RESTYLANE DEFYNE
Report
- Report Number
- 9710154-2025-00049
- Event Type
- Injury
- Date Received
- September 11, 2025
- Date of Event
- June 8, 2025
- Report Date
- October 8, 2025
- Manufacturer
- Q-MED AB
- Product Code
- LMH
- PMA / PMN Number
- P140029 S050
- Adverse Event
- Yes
- Report Source
- Manufacturer report
- Reporter Location
- BR
- Reporter Occupation
- PHYSICIAN
- Health Professional
- Yes
Narratives
COMPANY COMMENT: THE SERIOUS EVENTS OF INFLAMMATION, INFECTION AT IMPLANT SITE, FOREIGN BODY REACTION AND THE NON-SERIOUS EVENT OF PURULENT DISCHARGE WERE CONSIDERED EXPECTED AND POSSIBLY RELATED TO THE TREATMENT. SERIOUSNESS CRITERIA INCLUDES THE NEED FOR MULTIPLE MEDICAL INTERVENTIONS TO PREVENT PERMANENT DAMAGE. THE POTENTIAL ROOT CAUSE INCLUDES INJECTION PROCEDURE ASSOCIATED WITH INADEQUATE ASEPTIC TECHNIQUE OR A FOREIGN BODY REACTION TO THE PRODUCT IN THE LOCAL TISSUE. THE RESTYLANE DEFYNE WAS INTENTIONALLY MISUSED WITH REGARDS TO CANNULA SIZE. THE CASE MEETS THE CRITERIA FOR EXPEDITED REPORTING TO THE REGULATORY AUTHORITIES. EVALUATION TEXT: ROUTINE INVESTIGATIONS HAVE BEEN PERFORMED AND PROVIDE SUFFICIENT INFORMATION TO ASSESS THE POTENTIAL ROOT CAUSE AND INDICATE A POSSIBLE ASSOCIATION TO THE TREATMENT PROCEDURE OR THE PRODUCT. THE REPORTED LOT NUMBER 22235-1 WAS VALID AND VERIFIED THE REPORTED PRODUCT. TO DATE, THIS IS THE ONLY MEDICAL COMPLAINT REPORTED FOR THE LOT NUMBER. A FOLLOW-UP ON THE LOT NUMBER HAVE BEEN PERFORMED AND VERIFIED THE PRODUCT IS AUTHENTIC. A BATCH RECORD REVIEW CONFIRMED THAT NO POTENTIAL ISSUES WERE IDENTIFIED DURING THE MANUFACTURING PROCESS OF THE SPECIFIED BATCH. THE BATCH WAS MANUFACTURED AND RELEASED IN ACCORDANCE WITH GALDERMA QUALITY MANAGEMENT SYSTEM. THE INFORMATION IN THIS CASE DOES NOT INDICATE A NON-CONFORMING PRODUCT OR MALFUNCTION. THEREFORE, THE PERFORMED INVESTIGATIONS ARE CONSIDERED ADEQUATE, AND NO ADDITIONAL INVESTIGATIONS WILL BE CONDUCTED. CAPA COMMENT NO CORRECTIVE OR PREVENTIVE ACTIONS ARE DEEMED NECESSARY BASED ON THE OUTCOME OF THE PERFORMED INVESTIGATIONS.

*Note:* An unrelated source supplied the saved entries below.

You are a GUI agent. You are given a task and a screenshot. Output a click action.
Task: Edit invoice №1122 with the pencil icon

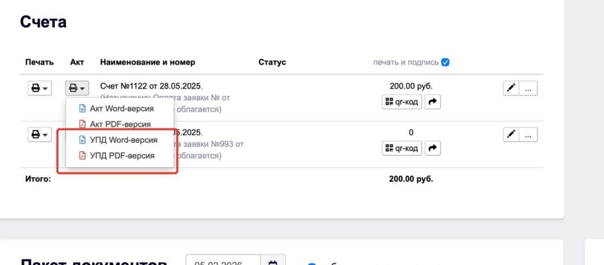(511, 88)
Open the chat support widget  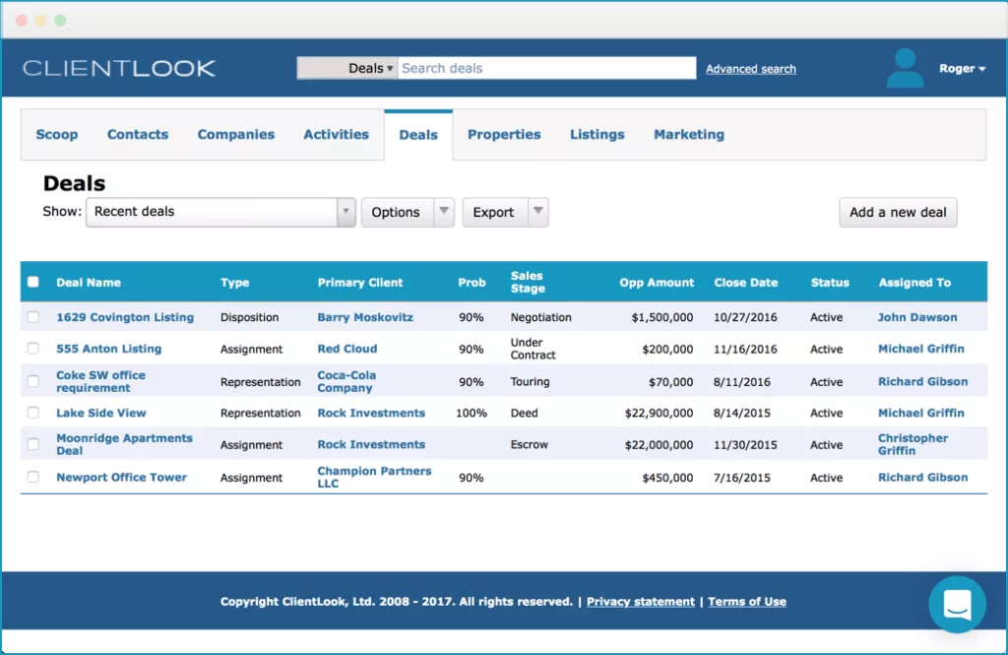pyautogui.click(x=957, y=604)
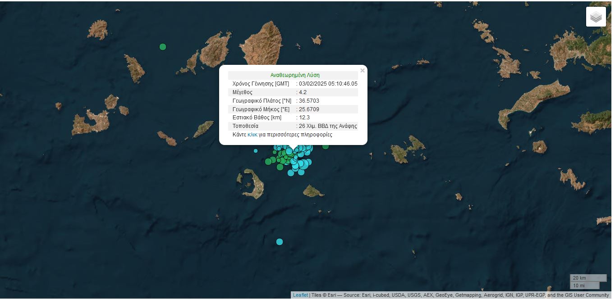Open the Leaflet attribution link
This screenshot has width=615, height=299.
click(300, 295)
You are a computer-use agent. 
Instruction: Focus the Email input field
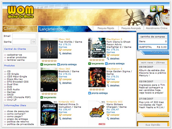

COMPANY COMMENT: THE SERIOUS EVENTS OF INFLAMMATION, INFECTION AT IMPLANT SITE, FOREIGN BODY REACTION AND THE NON-SERIOUS EVENT OF PURULENT DISCHARGE WERE CONSIDERED EXPECTED AND POSSIBLY RELATED TO THE TREATMENT. SERIOUSNESS CRITERIA INCLUDES THE NEED FOR MULTIPLE MEDICAL INTERVENTIONS TO PREVENT PERMANENT DAMAGE. THE POTENTIAL ROOT CAUSE INCLUDES INJECTION PROCEDURE ASSOCIATED WITH INADEQUATE ASEPTIC TECHNIQUE OR A FOREIGN BODY REACTION TO THE PRODUCT IN THE LOCAL TISSUE. THE RESTYLANE DEFYNE WAS INTENTIONALLY MISUSED WITH REGARDS TO CANNULA SIZE. THE CASE MEETS THE CRITERIA FOR EXPEDITED REPORTING TO THE REGULATORY AUTHORITIES. EVALUATION TEXT: ROUTINE INVESTIGATIONS HAVE BEEN PERFORMED AND PROVIDE SUFFICIENT INFORMATION TO ASSESS THE POTENTIAL ROOT CAUSE AND INDICATE A POSSIBLE ASSOCIATION TO THE TREATMENT PROCEDURE OR THE PRODUCT. THE REPORTED LOT NUMBER 22235-1 WAS VALID AND VERIFIED THE REPORTED PRODUCT. TO DATE, THIS IS THE ONLY MEDICAL COMPLAINT REPORTED FOR THE LOT NUMBER. HOWEVER, IT WAS NOTED THAT THE REPORTED MANUFACTURING DATE 10-MAR-2025 IS INCONSISTENT WITH THE CORRECT MANUFACTURING DATE, WHICH IS 16-FEB-2025. A FOLLOW-UP WILL BE PERFORMED TO VERIFY THIS DISCREPANCY. TO RULE OUT A NON-CONFORMING PRODUCT, A BATCH RECORD REVIEW WILL BE PERFORMED. CAPA COMMENT: NO CORRECTIVE OR PREVENTIVE ACTIONS ARE DEEMED NECESSARY BASED ON THE OUTCOME OF THE CURRENTLY PERFORMED INVESTIGATIONS.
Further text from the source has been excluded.